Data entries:
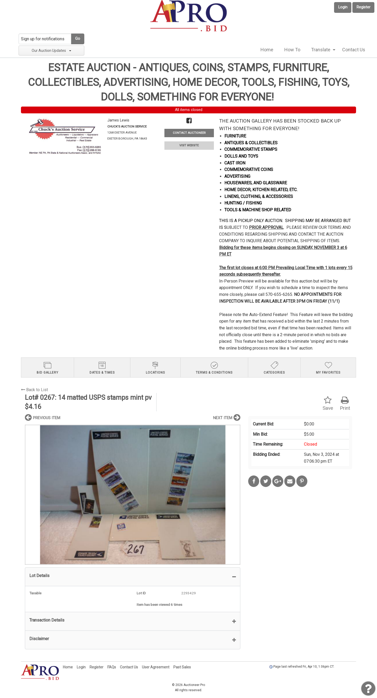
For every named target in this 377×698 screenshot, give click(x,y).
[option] (132, 495)
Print (345, 403)
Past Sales (182, 667)
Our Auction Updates (51, 50)
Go (77, 38)
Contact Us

> [REQUIRED WORK] Can you recast the entries as a JSON list of strings, one string per line and blank lines left out, beginning at the line that has "Print (345, 403)" and stopping after the last line of the entries?

> [WRITTEN ANSWER]
[
  "Print (345, 403)",
  "Past Sales (182, 667)",
  "Our Auction Updates (51, 50)",
  "Go (77, 38)",
  "Contact Us"
]